▶ **DATASET ENTRIES**:
▶

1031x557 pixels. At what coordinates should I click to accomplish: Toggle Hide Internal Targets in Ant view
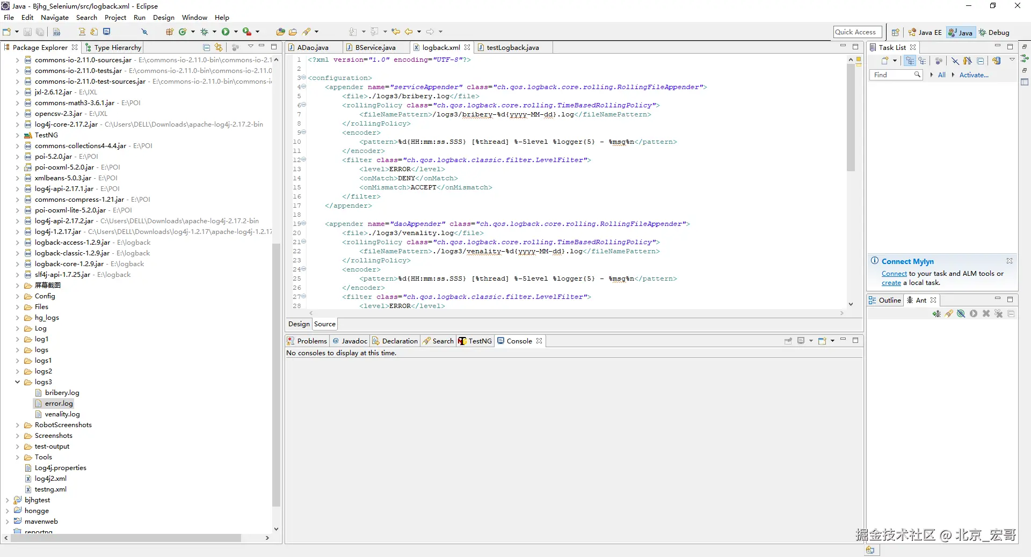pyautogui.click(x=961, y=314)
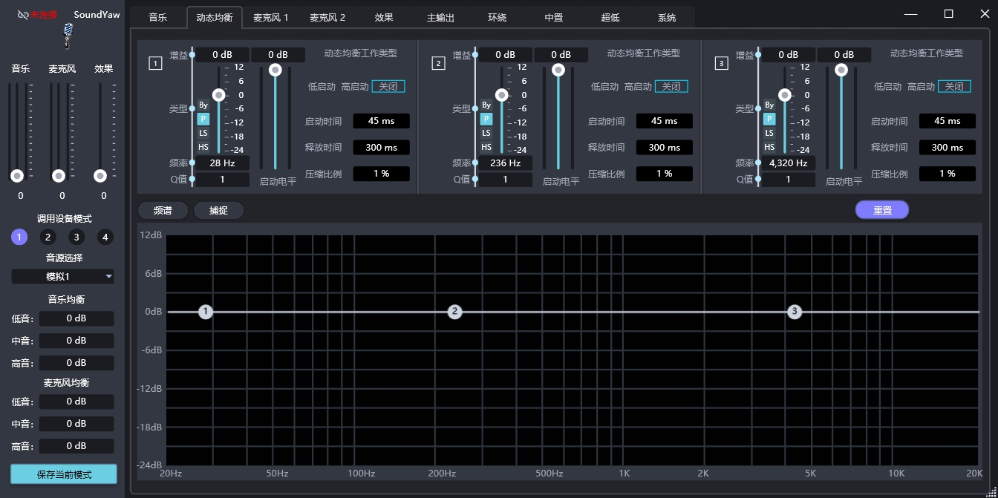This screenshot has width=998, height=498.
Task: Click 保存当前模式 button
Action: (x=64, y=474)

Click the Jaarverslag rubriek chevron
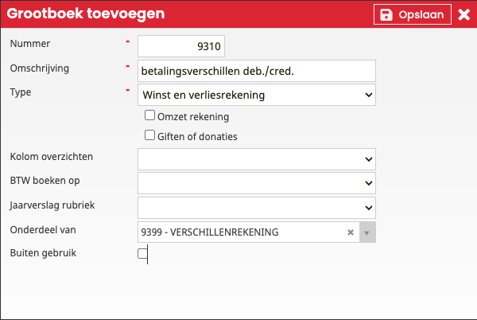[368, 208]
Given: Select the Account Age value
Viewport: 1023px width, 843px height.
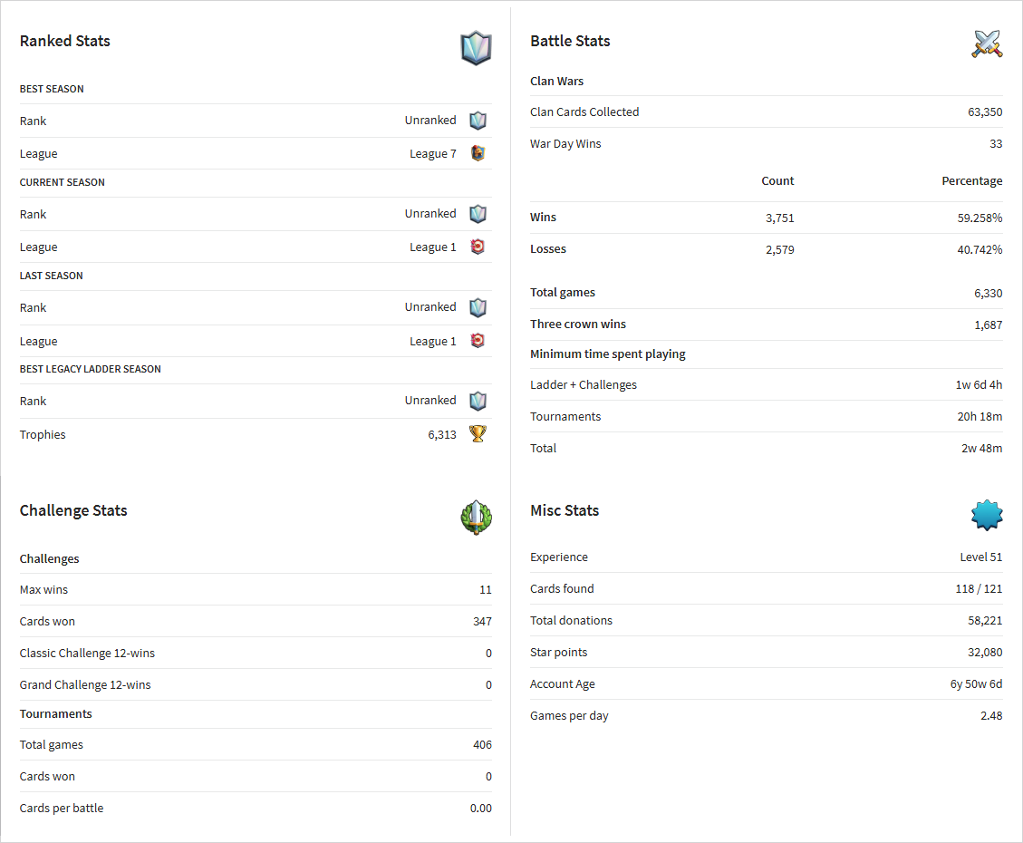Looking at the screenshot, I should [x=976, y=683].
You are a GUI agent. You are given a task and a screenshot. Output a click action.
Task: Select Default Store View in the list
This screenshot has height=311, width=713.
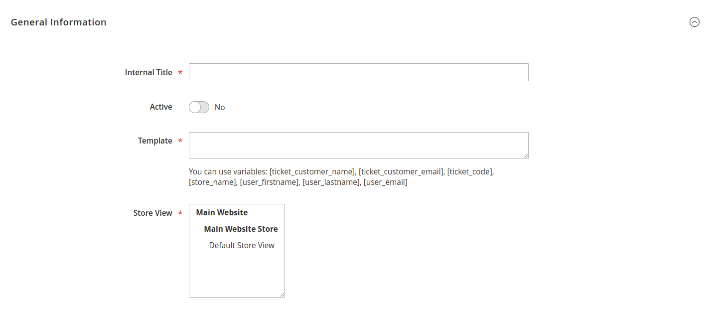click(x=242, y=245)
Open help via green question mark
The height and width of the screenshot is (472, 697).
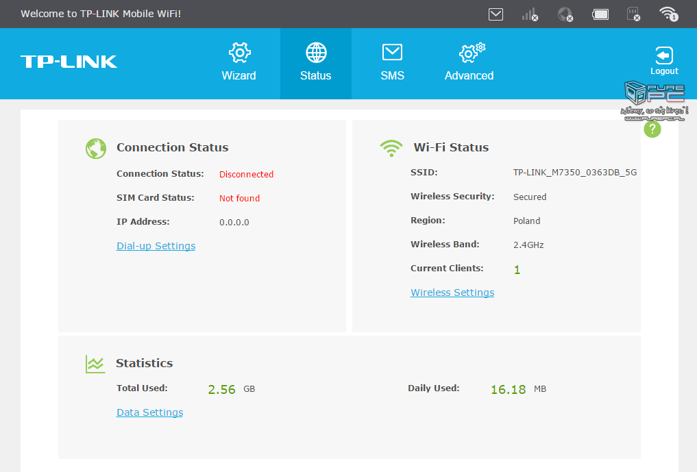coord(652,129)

◀

▶ **YOUR ASSIGNMENT**:
In the entries above, identify every line with the string "Select".

▶ **WRITTEN ANSWER**:
Given: Select the Account Age value
Task: Select Default Store View in the list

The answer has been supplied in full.